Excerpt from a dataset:

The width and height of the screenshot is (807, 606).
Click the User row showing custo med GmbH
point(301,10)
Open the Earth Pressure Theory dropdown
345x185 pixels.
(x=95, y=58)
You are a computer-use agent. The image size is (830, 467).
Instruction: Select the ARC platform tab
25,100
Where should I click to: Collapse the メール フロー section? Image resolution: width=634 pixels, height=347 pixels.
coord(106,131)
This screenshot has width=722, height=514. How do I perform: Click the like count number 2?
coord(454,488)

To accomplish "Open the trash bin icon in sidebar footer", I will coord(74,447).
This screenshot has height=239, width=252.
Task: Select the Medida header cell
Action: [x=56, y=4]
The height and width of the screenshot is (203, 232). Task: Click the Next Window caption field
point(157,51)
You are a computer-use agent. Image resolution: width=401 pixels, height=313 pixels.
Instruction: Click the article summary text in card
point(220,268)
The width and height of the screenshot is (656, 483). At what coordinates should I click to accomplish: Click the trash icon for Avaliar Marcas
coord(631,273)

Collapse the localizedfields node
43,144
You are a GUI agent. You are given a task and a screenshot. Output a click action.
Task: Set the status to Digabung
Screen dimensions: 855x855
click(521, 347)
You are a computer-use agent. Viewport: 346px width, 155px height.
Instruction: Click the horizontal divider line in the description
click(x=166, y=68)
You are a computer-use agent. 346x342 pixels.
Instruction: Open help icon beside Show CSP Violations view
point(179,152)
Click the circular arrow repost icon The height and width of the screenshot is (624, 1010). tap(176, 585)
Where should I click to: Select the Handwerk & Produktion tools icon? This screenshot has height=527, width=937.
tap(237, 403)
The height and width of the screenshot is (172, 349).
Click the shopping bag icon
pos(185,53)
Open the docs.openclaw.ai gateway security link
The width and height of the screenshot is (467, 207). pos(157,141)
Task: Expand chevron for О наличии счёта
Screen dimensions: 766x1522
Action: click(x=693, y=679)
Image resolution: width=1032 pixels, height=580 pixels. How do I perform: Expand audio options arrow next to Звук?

= OBJECTIVE =
Change every "computer-use agent" in the listing to "screen navigation assistant" and keep all other text the same.

= RESPONSE TO THE TASK =
The width and height of the screenshot is (807, 606).
Click the User row showing custo med GmbH
point(301,10)
Open the Earth Pressure Theory dropdown
345x185 pixels.
(x=95, y=58)
You are a screen navigation assistant. The image size is (830, 467).
Instruction: Select the ARC platform tab
25,100
Where should I click to: Collapse the メール フロー section? Image resolution: width=634 pixels, height=347 pixels.
coord(106,131)
This screenshot has width=722, height=514. How do I perform: Click the like count number 2?
coord(454,488)

To accomplish "Open the trash bin icon in sidebar footer", I will coord(74,447).
This screenshot has height=239, width=252.
Task: Select the Medida header cell
Action: [x=56, y=4]
The height and width of the screenshot is (203, 232). Task: Click the Next Window caption field
point(157,51)
You are a screen navigation assistant. Image resolution: width=401 pixels, height=313 pixels.
Instruction: Click the article summary text in card
point(220,268)
The width and height of the screenshot is (656, 483). At what coordinates should I click to accomplish: Click the trash icon for Avaliar Marcas
coord(631,273)

Collapse the localizedfields node
43,144
You are a GUI agent. You are given a task and a screenshot. Output a click action.
Task: Set the status to Digabung
Screen dimensions: 855x855
click(521, 347)
You are a screen navigation assistant. Viewport: 346px width, 155px height.
Instruction: Click the horizontal divider line in the description
click(x=166, y=68)
You are a screen navigation assistant. 346x342 pixels.
Instruction: Open help icon beside Show CSP Violations view
point(179,152)
Click the circular arrow repost icon The height and width of the screenshot is (624, 1010). tap(176, 585)
Where should I click to: Select the Handwerk & Produktion tools icon? This screenshot has height=527, width=937.
tap(237, 403)
The height and width of the screenshot is (172, 349).
Click the shopping bag icon
pos(185,53)
Open the docs.openclaw.ai gateway security link
The width and height of the screenshot is (467, 207). pos(157,141)
Task: Expand chevron for О наличии счёта
Screen dimensions: 766x1522
Action: click(x=693, y=679)
Image resolution: width=1032 pixels, height=580 pixels. How do I perform: Expand audio options arrow next to Звук?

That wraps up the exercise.